Equilíbrio nas crises

François Weigel, professor de Literatura e Língua Francesas na UFRN, além de estudioso da política de seu país, observa que desde o primeiro mandato Macron se despiu do rótulo de socialista (havia sido ministro da Economia do governo de François Hollande), para se candidatar à presidência. “Ele foi eleito ao reunir votos de eleitores cansados dos tradicionais partidos franceses da direita e da esquerda. Era uma novidade. Colocou-se como representante do campo progressista e essa é sua estratégia até hoje”, observa.

Um primeiro momento crucial na gestão de Macron foi a aprovação da taxa ambiental sobre o preço da gasolina – estopim para o movimento dos “coletes amarelos”. Mesmo sob a justificativa ecológica, cada vez mais presente entre os europeus, protestos se estenderam a todo país e abrangeram outras medidas propostas, como a redução de idade da aposentadoria. A França pegou fogo e a ira de outubro de 2018 se prolongou até 2019. Então veio a Covid-19, com o lockdown mundial em 2020, o que acabou favorecendo as pretensões de reeleição do presidente francês. “Macron cresceu principalmente na pandemia, porque conseguiu equilibrar a proteção sanitária e o giro na economia, mantendo o poder de compra da população, mesmo à custa do endividamento do Estado”, observa Weigel.

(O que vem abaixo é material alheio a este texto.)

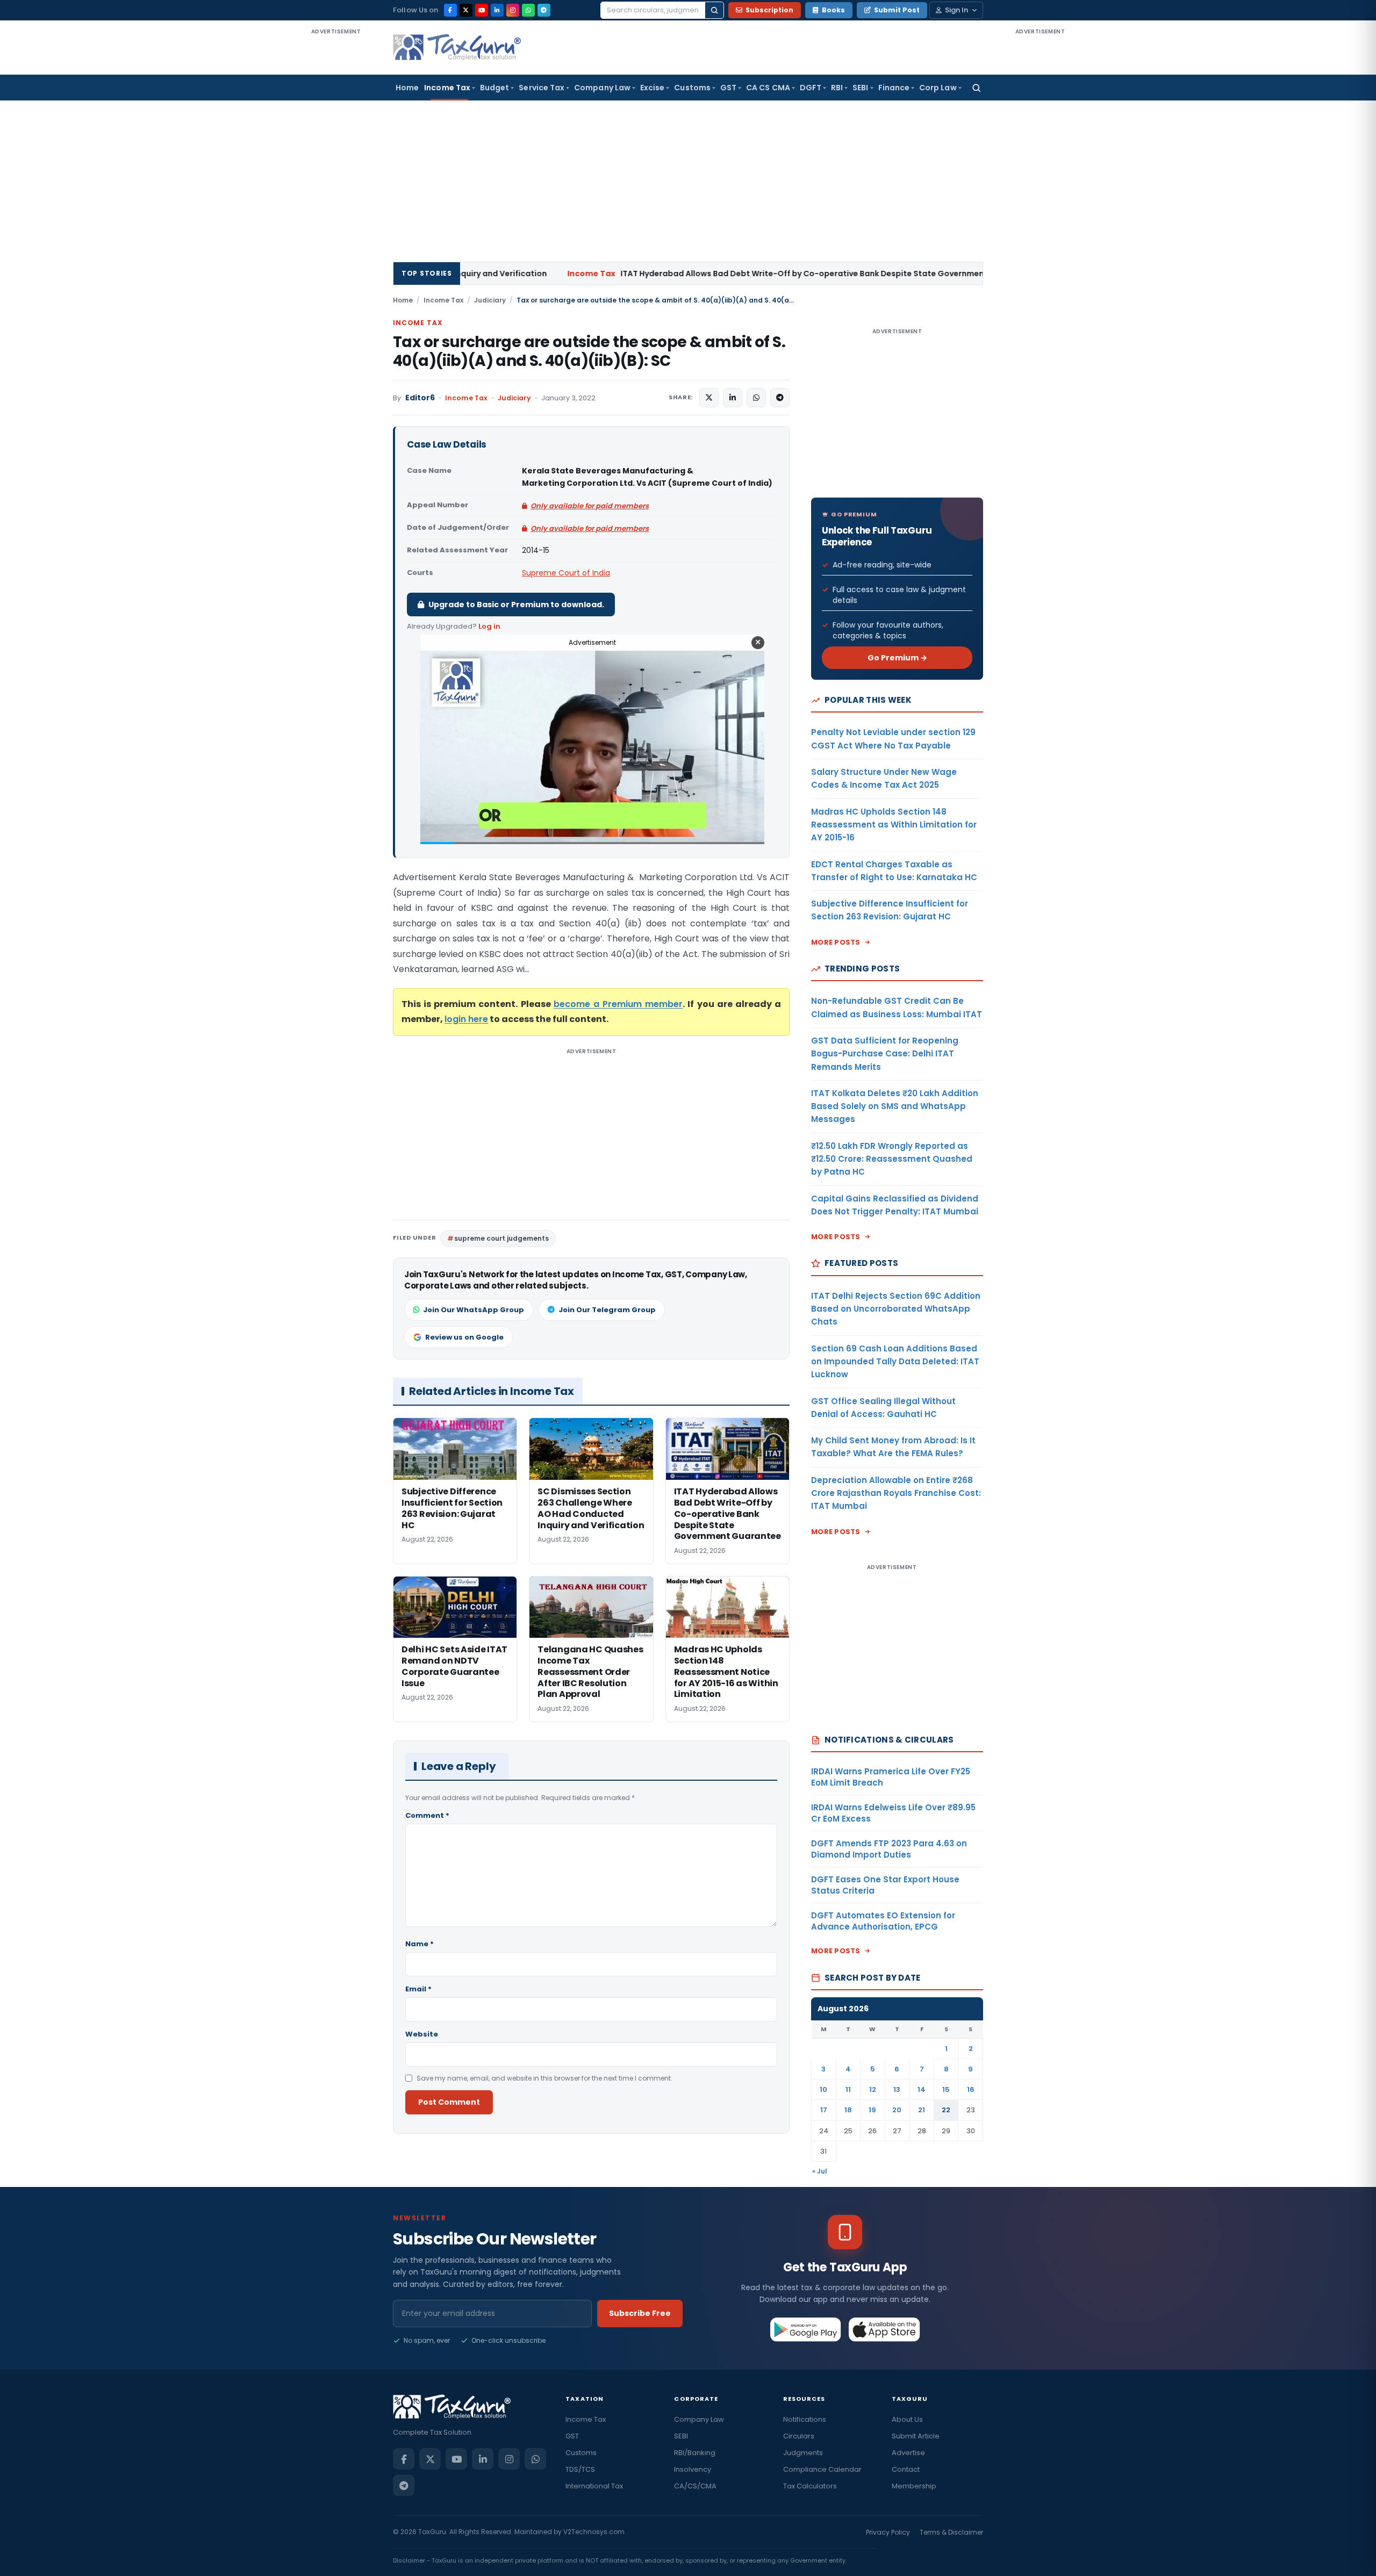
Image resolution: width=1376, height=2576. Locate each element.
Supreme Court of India (566, 572)
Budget (494, 87)
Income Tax (447, 87)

Ainda assim, a extrema direita estava à frente nas pesquisas. Mas ocorreu uma divisão com a chegada de um novo partido radical de direita, comandado por Zemmour, que acabou “roubando” votos de Le Pen. “Ele tem um discurso abertamente agressivo, xenófobo, e a Marine, como dizemos, ‘botou água no vinho’. Simpáticos ao autoritarismo de Putin e ao menos ambíguos com relação à invasão da Ucrânia, os dois se enfraqueceram para as eleições”, diz o professor.

PANDEMIA Proteção sanitária e manutenção do poder de compra foram trunfos de Macron (Crédito: Thomas SAMSON / AFP)

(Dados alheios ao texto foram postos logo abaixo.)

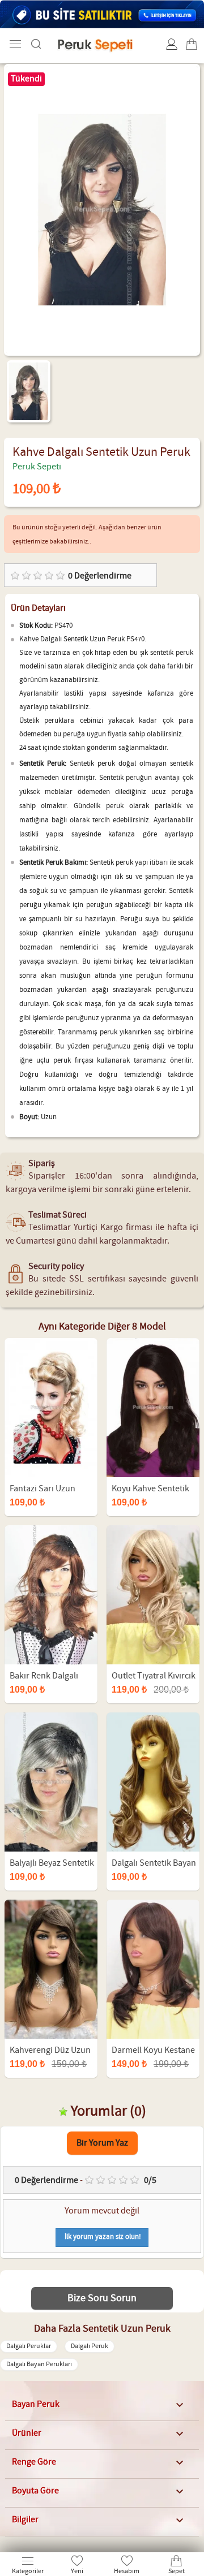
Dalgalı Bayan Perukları (39, 2364)
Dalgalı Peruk (89, 2346)
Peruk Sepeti (36, 467)
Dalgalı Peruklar (28, 2346)
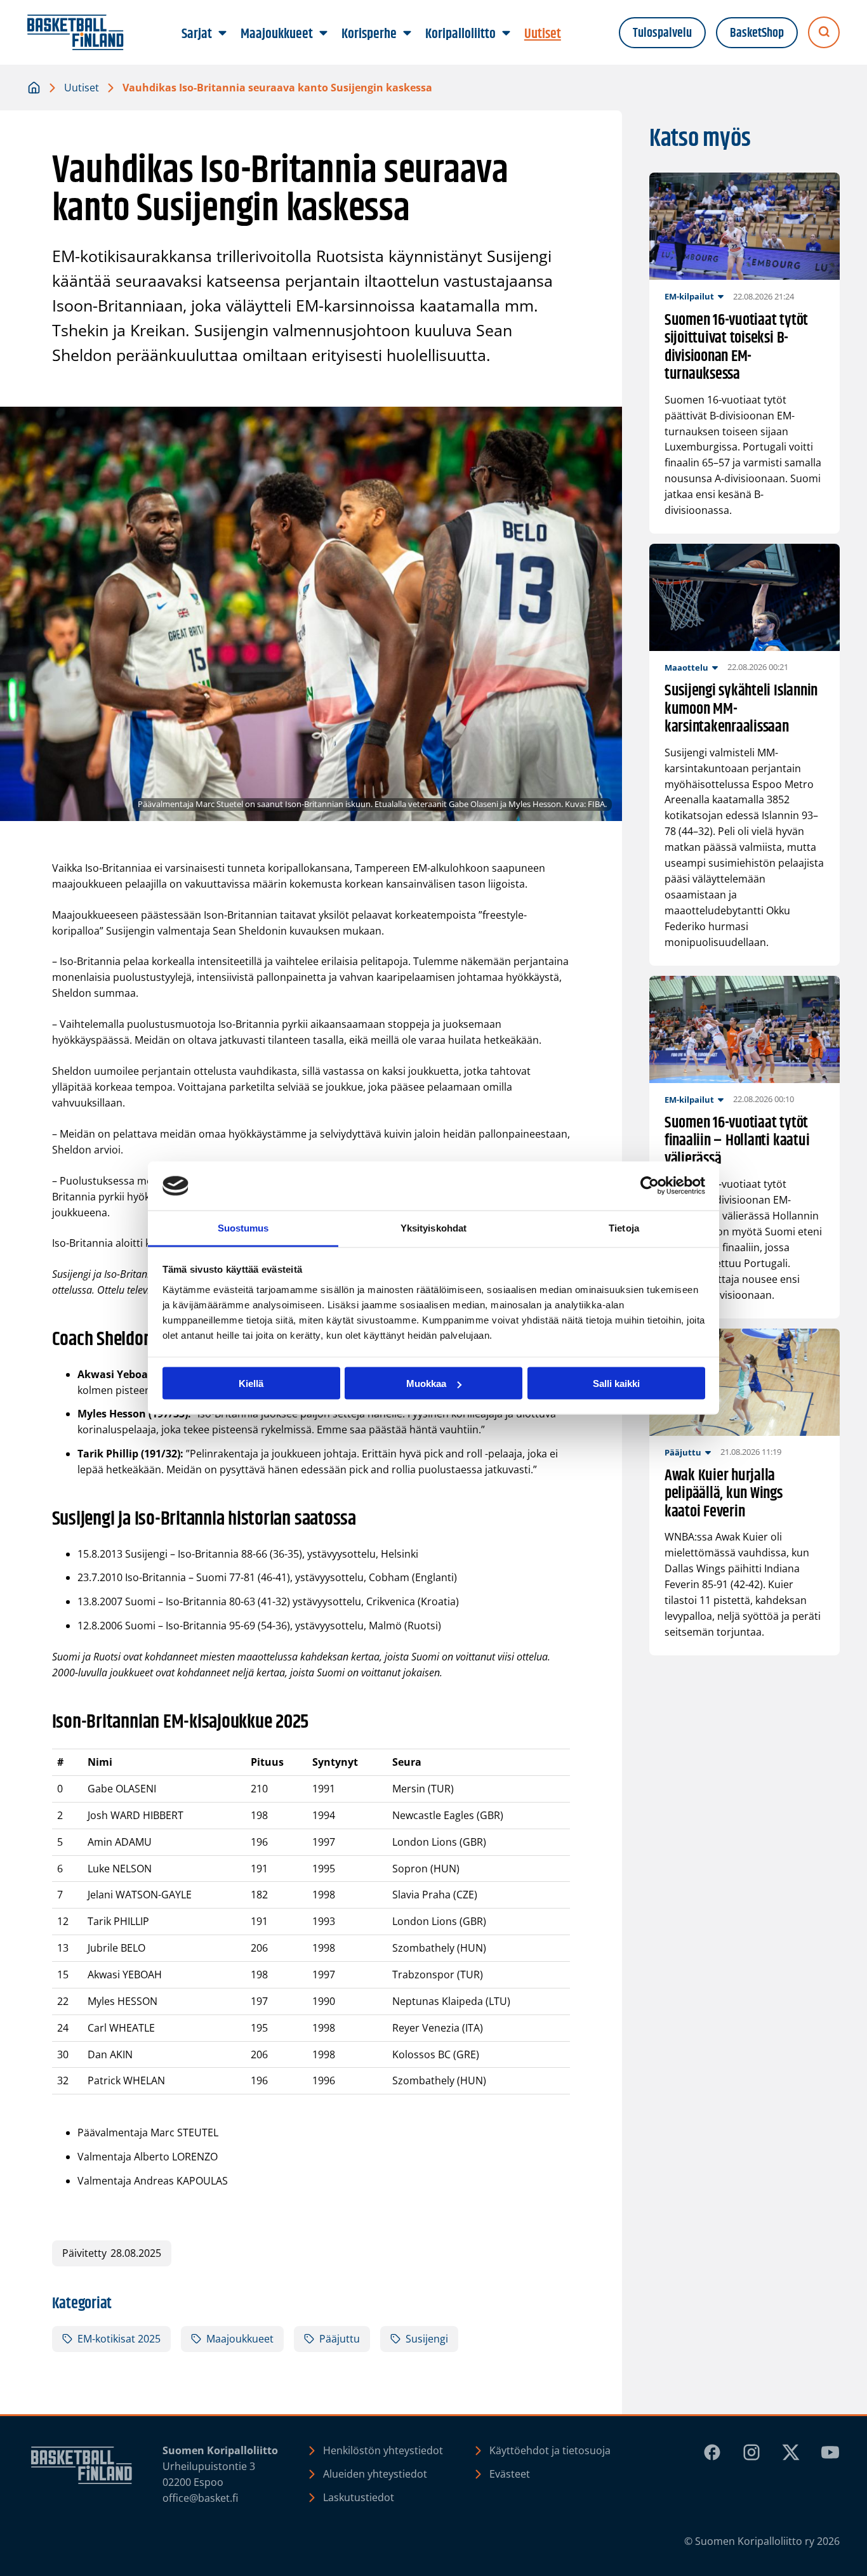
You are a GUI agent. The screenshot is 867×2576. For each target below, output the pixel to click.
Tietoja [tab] (624, 1227)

Do lado da esquerda, houve uma grande fragmentação, enquanto discursos eram considerados fracos. Daí a chance relativa de Jean-Luc Mélenchon, da esquerda radical, passar ao segundo turno, na opinião de Weigel. “Além de conhecido (foi terceiro colocado na última eleição, atrás de Macron e Le Pen), ele tem um discurso mais voluntarioso, que pode servir de apelo mais popular.”

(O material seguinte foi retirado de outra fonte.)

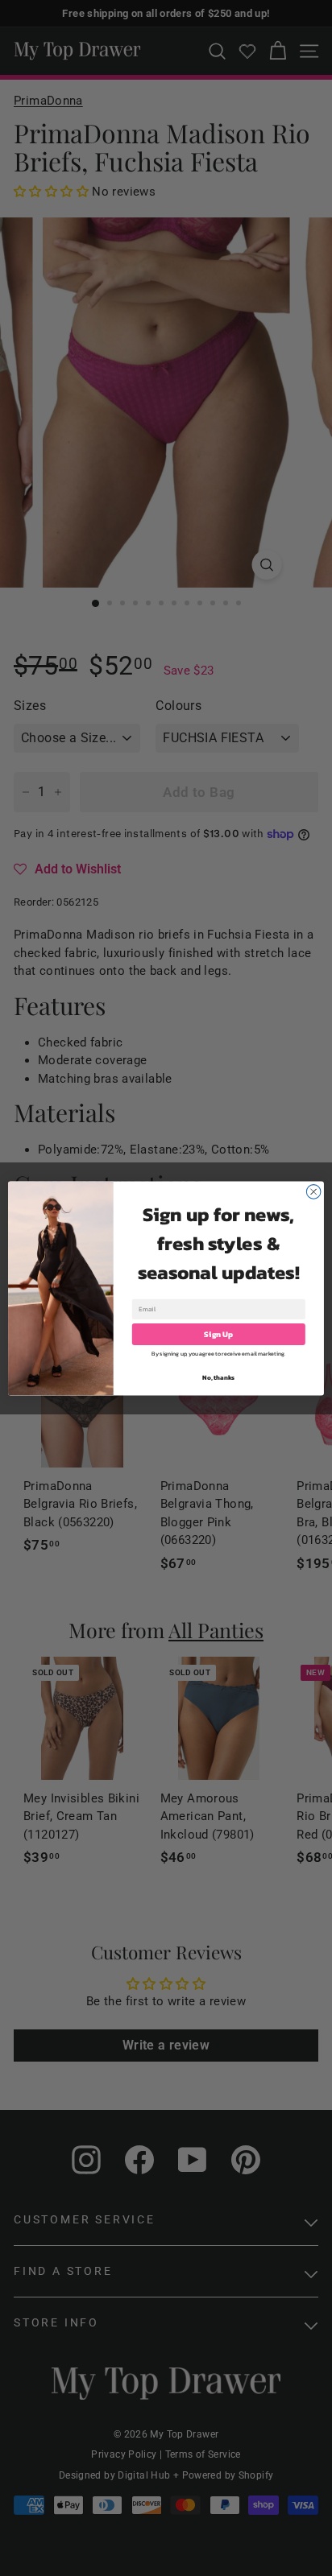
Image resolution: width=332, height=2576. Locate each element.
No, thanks (218, 1377)
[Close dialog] (313, 1191)
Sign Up (218, 1333)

Para as eleições de abril, mesmo visto muitas vezes como arrogante, Macron conseguiu os 500 parrainages (espécie de ok que os prefeitos de todo o país são chamados a dar a um candidato, condição exigida desde 1958 – e que não foi alcançado, por exemplo, por Christiane Taubira, que havia vencido a primária popular das esquerdas). O presidente vem crescendo em seu papel de estadista aos olhos dos franceses ao dialogar com os vizinhos, como o alemão Olaf Scholz, e se dispondo a contornar a guerra, afirma Weigel. “O ponto forte do programa de Macron é colocar os interesses europeus em destaque, o que pode ser o diferencial para vencer no primeiro turno – ou ajudar no segundo. Ele é bem inteligente, estrategista, e joga com isso: ser a voz da União Europeia.”